Far better for them to approach things in a different way – to promote goodness, mercy, thoughtfulness, and kindness. Properly done, with adequate resources and long-term committment, this policy has the potential to devastate large portions of the globe. As individuals we can do no better than to try it for ourselves.

I’ve some experience in this – I give out presents each year during the Chanukah-Christmas period and have had the pleasure of seeing the trouble it has caused. In year’s past I selected books at new and secondhand stores to match the interests and pleasures of the recipients. I put all the people down upon one long paper list and then another long paper list of the appropriate books beside it, carefully aligned. Then I simply slipped the second list down one space and gave out the books on that basis. One year I slipped it two names and lost a half-dozen friends instantly. It was one of the most successful holidays ever.

Lately I have resorted to wines in plain bottles, for which I make up suitable labels. The wines are local produce and sometimes quite drinkable, so I have no fear about actually poisoning the recipients. This would be unfair, and probably illegal. I am content with whatever biliousness, stains, and argumentative behaviour that may arise from the stuff as it is.

Being kind to children is part of the tradition as well, What child would not welcome a pop-pop lawnmower to push around the loungeroom while the parents have a hangover? What child would be unhappy with a plastic rabbit that lays real rabbit poo out of its bottom when you push it up and down? Particularly if it comes with a real bag of real poo. And then there are the dollies. Big, elaborate dollies. Dollies that need an entire new wardrobe every time the child goes to the store…

Now promoting happiness is one thing – promoting morality is, in some ways, even better. And you need not leave anyone out of this. There are any number of religious and moral organisations who wish to press tracts upon us for our betterment…in accordance with their beliefs. It is a kindness to them to accept of these – to even order them especially – and to lay them up for future use.
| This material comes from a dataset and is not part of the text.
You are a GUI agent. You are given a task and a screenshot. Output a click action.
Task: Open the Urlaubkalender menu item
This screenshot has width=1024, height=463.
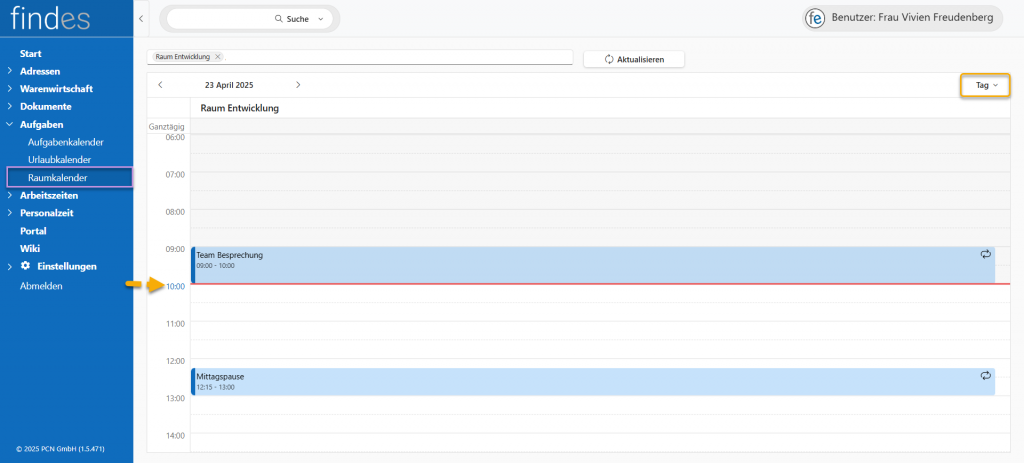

When you have sufficient stock, it is a simple matter of taking a walk in your suburb  after dark to put the correct pamphlet into the correct letter box. No good putting the 7th Day Adventist leaflet into the post box of the 7th Day adherent – they already know that song. Put it into the box of the Hindu person. Take the Vishnu Society booklet and pop it into the mailbox of the fervent Catholic in the street. And so on. If you are puzzled as to the exact nature of the beliefs of anyone, just make a note of their street address and sign them up for everything – including time-share units at Noosa. If their post box actually falls over in the mud from the weight of paper thrust into the slot, it is the fault of the makers.